The first Vice President of the Maldives was Ibrahim Muhammad Didi of Rayyithunge Muthagaddim Party, who was appointed to the position by President Mohamed Amin Didi (1 January 1953 to 2 September 1953). On the terms that the vacancy of the office of the President leads to the succession of the Vice President to the presidency, Ibrahim Didi also served as acting president from 2 September 1953 to 7 March 1954 after the banishment of Mohamed Amin Didi.

Ibrahim Nasir appointed several of his cabinet ministers as Vice Presidents following the dismissal of Prime Minister Ahmed Zaki.

The Maldives did not have Vice Presidents during the reign of Sultan Muhammad Fareed Didi (1954-68) and the Presidency of Maumoon Abdul Gayoom (1978-2008).

==The First Elected Vice President==

Under the new constitution created the constitutional assembly and ratified by President Gayoom on 7 August 2008, the post of Vice President was once again created with the duties described above.
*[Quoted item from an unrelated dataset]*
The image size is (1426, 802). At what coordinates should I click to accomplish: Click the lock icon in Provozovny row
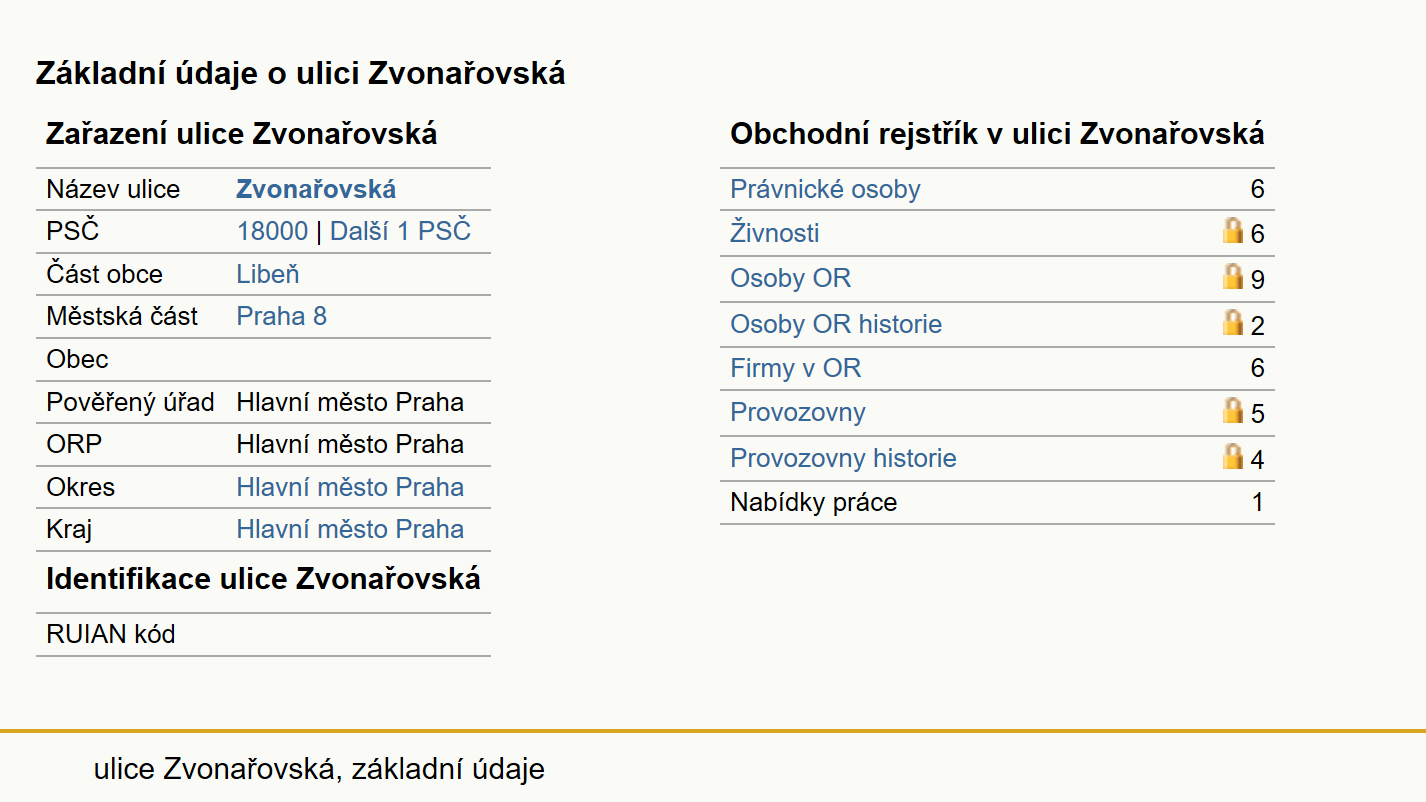point(1233,410)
Under the new constitution, Dr. Mohamed Waheed Hassan of the Gaumee Itthihaad Party became the first elected Vice President of the Maldives and was sworn into office on November 11, 2008. Mohamed Nasheed was elected into office as the President of the Maldives and together they effectively ended the 30 year rule of then Asia's longest serving ruler President Gayoom.

Dr. Waheed was the senior-most Maldivian in the United Nations when he retired from it in June 2008, to return to the Maldives and become politically active. While in the UN, Dr. Waheed was the head of UNICEF for South Asia, Afghanistan, Yemen, Macedonia, Montenegro, and Turkmenistan. Dr. Waheed was the first Maldivian to receive a PhD having done so from the prestigious Stanford University, having specialized in International Development.

He has been involved in politics in the Maldives since 1989, when he won a Parliamentary seat with the highest number of votes recorded up to that point. However, he was forced out of the country after having pursued a bill on human rights that was not looked favored upon by the administration at the time. Dr. Waheed then spent 16 years working for UNICEF.

==Oath of Office of the Vice President==

The oath of office of the Vice President is described verbatim in the Maldives' Constitution.

I, …(name of person)…, do swear in the name of Almighty Allah that I will respect the religion of Islam, that I will uphold the Constitution of the Republic of Maldives and the fundamental rights of the Maldivian citizens, that I will bear true faith and allegiance to the Republic of Maldives, and will discharge the duties and responsibilities of the office of Vice President honestly and faithfully under the Constitution and laws of the Republic of Maldives.